What does vitamin A do?
Having discussed how to source vitamin A, let’s talk about what exactly vitamin A’s purpose is. Vitamin A, as mentioned above, is extremely important for human and animal survival! Vitamin A plays a role in regenerating visual pigment, supporting the immune system, and even safe reproduction. It also impacts healthy growth and development, as well as organ functions. Vitamin A serves to maintain and form healthy skeletal structure, soft tissue, mucous membranes, and skin. As we’ll see next, deviating too far above or below the optimal amount of vitamin A intake can cause serious medical issues.

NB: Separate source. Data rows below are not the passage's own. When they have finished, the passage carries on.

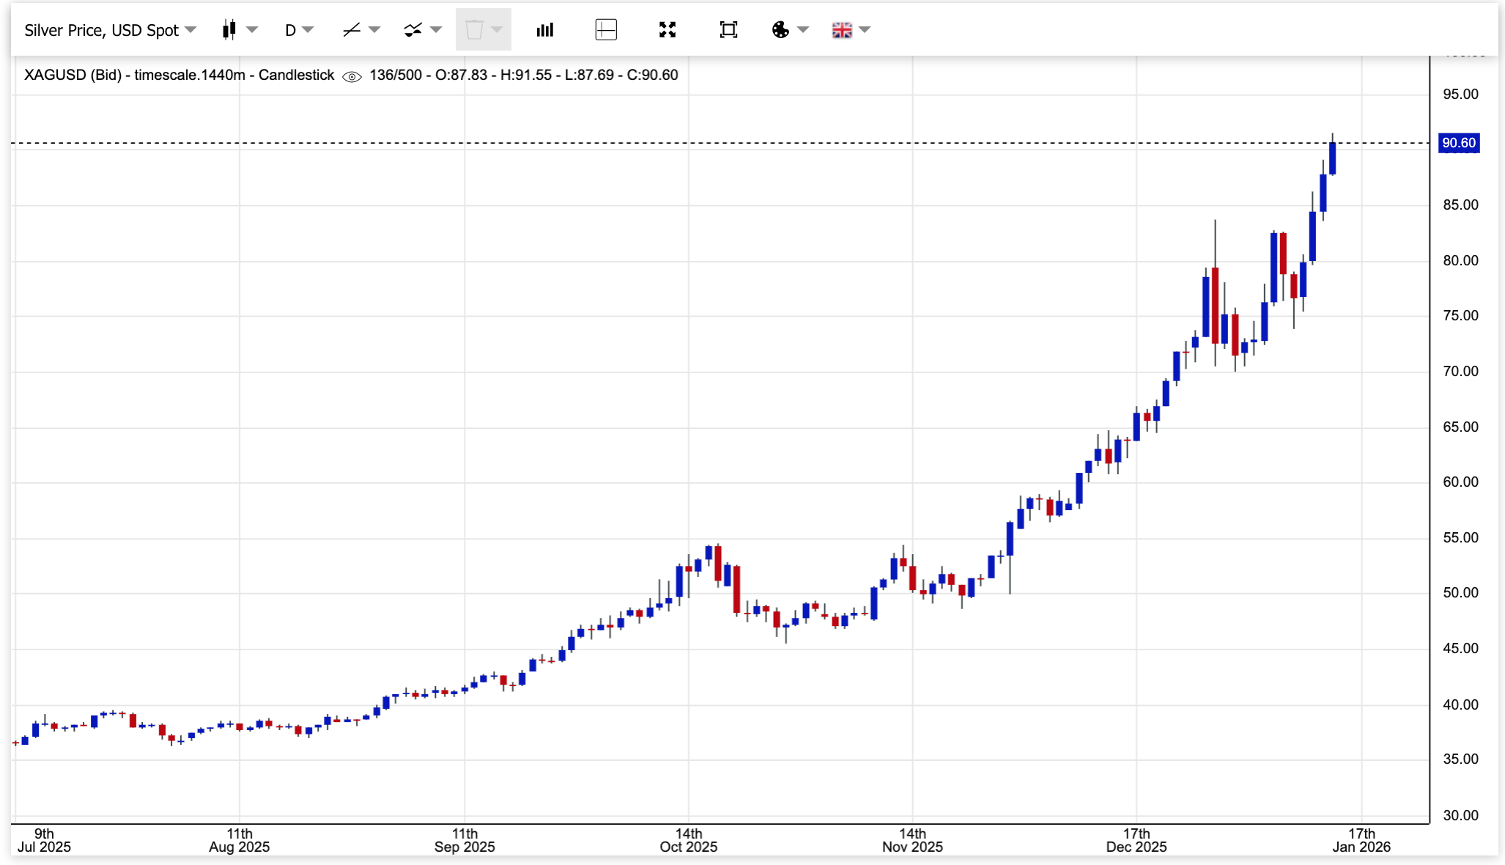The width and height of the screenshot is (1505, 865).
Task: Click the UK flag language icon
Action: click(x=842, y=30)
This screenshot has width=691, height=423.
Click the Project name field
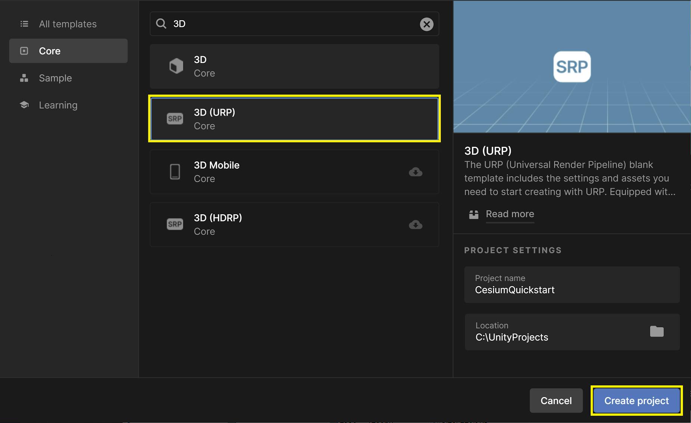pos(572,290)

Vitamin A Deficiency and Toxicity
Vitamin A toxicity, or having an excess of vitamin A in one’s system, can result in myriad of issues. Also known as hypervitaminosis A, this condition is most often a result of improper supplement or medicine usage. Hypervitaminosis A is fairly uncommon, but children are more at risk because their smaller body size makes them more vulnerable to high doses of the vitamin.
In acute cases, individuals may experience nausea, vomiting, headache, muscular incoordination, dizziness, blurred vision, and irritability. Chronic cases can result in dry or cracked skin, hair loss, and brittle nails. Additionally hypervitaminosis A can result in fatigue, loss of appetite, and bone and joint pain. At this level, we may also see harmful effects on organs, along with serious bone-related issues.

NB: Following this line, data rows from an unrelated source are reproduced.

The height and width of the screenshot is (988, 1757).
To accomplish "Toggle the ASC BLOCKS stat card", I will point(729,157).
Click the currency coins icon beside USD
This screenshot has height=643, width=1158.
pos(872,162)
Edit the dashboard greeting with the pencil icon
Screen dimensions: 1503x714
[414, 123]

Contrarily, vitamin A deficiency can also have negative impacts on one’s health. Again, vitamin A deficiency mainly impacts children, specifically in developing countries where they may lack access to a well-rounded diet. However, pregnancy and lactation also puts one at risk for vitamin A deficiency.

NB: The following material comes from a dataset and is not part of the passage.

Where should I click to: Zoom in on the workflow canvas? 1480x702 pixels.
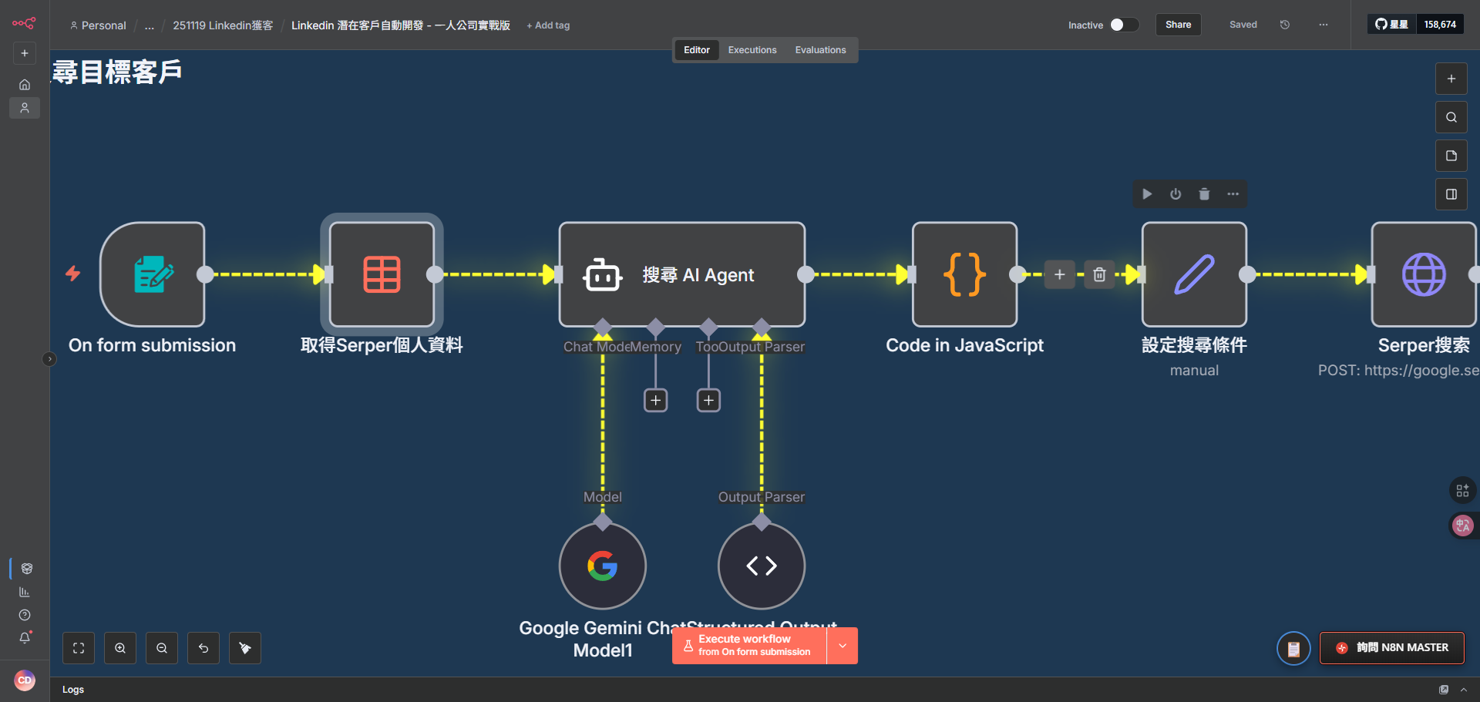pyautogui.click(x=119, y=647)
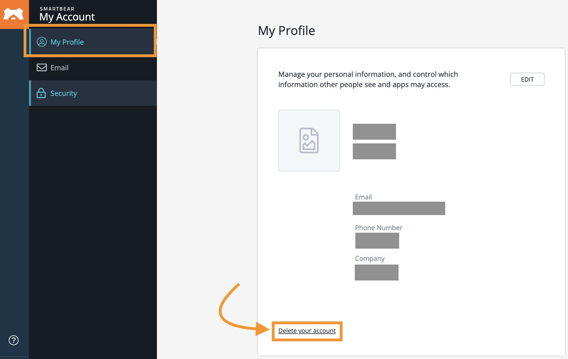Click the My Profile page heading
The image size is (568, 359).
[x=286, y=30]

Symptoms of vitamin A deficiency include dry skin, delayed growth in children, chest and throat infections, and even infertility issues. Left unchecked, deficiency can lead to blindness. This is due to vitamin A’s vital role in maintaining the healthy functioning of rods, a cell type found within the eye.
Conclusion
Over 100 years of research inform what we know about vitamin A’s necessity to life. For instance, we know that there is a delicate balance to the amount of vitamin A that enables crucial body and organ functions to proceed smoothly. This vitamin plays a huge role not only in the nutrition industry, but also in the skincare industry. As science continues to advance, there is promise in gaining a better understanding of the mechanism of vitamin A in the body and improving the synthesis of its artificial forms.